* [Exercise aim] Please repeat the lines below, exactly and only, from the one that holds "The width and height of the screenshot is (1281, 442)." through the one that holds "Click the Members column header label".

* [The data]
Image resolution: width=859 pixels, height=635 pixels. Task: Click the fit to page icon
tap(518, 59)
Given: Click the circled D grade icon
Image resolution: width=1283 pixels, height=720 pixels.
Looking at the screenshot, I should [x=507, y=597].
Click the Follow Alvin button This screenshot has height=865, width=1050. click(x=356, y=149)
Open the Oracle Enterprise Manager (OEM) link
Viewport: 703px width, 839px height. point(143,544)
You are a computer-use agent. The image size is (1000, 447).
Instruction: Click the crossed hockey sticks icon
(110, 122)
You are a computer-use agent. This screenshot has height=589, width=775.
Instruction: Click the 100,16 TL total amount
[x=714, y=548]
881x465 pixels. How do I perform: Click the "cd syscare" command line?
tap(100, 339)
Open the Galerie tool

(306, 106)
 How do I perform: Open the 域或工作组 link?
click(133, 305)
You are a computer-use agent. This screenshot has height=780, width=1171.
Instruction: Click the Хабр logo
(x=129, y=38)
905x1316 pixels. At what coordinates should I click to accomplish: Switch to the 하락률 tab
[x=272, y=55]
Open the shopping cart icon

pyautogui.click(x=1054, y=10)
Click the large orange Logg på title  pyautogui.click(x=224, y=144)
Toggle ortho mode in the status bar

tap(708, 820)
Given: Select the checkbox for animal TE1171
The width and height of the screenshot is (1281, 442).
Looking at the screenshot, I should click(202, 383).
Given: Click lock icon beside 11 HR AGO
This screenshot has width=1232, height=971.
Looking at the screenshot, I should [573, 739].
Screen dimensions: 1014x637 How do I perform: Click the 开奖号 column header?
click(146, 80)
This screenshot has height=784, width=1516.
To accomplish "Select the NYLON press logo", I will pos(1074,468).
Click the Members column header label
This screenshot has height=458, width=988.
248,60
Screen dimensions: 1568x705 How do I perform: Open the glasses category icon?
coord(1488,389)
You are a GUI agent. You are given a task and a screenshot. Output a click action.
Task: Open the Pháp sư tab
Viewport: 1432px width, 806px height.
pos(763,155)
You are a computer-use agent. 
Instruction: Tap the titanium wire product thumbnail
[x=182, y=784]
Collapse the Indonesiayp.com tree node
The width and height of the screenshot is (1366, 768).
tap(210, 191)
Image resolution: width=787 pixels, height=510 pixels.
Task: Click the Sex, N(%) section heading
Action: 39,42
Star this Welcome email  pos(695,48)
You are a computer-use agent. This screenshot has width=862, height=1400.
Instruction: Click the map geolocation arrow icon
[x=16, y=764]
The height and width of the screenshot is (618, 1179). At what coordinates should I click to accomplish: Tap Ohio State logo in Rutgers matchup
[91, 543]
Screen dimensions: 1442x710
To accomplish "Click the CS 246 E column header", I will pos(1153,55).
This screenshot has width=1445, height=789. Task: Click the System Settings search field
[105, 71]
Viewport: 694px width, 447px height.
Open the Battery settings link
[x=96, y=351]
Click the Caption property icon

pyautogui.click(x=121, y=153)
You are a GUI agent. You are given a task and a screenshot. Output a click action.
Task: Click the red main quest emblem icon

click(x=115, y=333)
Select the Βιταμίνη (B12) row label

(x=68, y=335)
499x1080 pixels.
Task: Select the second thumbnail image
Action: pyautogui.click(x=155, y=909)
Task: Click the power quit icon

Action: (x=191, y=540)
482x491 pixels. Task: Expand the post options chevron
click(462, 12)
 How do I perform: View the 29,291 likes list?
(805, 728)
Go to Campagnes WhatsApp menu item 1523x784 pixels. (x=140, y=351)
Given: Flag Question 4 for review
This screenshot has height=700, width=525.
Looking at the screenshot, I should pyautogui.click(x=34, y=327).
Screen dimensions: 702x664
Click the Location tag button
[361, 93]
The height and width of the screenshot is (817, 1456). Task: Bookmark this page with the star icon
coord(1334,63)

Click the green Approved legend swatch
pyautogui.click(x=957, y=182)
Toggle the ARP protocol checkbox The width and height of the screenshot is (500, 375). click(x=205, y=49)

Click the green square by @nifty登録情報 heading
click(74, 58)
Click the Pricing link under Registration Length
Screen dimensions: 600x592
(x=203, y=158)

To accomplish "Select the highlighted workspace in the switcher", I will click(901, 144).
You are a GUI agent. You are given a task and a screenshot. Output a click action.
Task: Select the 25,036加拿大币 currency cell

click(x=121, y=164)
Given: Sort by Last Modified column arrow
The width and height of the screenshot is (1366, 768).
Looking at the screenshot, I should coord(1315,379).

* [Solution to the exercise]
The width and height of the screenshot is (1281, 442).
Looking at the screenshot, I should click(202, 383).
Given: Click lock icon beside 11 HR AGO
This screenshot has width=1232, height=971.
Looking at the screenshot, I should [573, 739].
Screen dimensions: 1014x637 How do I perform: Click the 开奖号 column header?
click(146, 80)
This screenshot has height=784, width=1516.
To accomplish "Select the NYLON press logo", I will pos(1074,468).
Click the Members column header label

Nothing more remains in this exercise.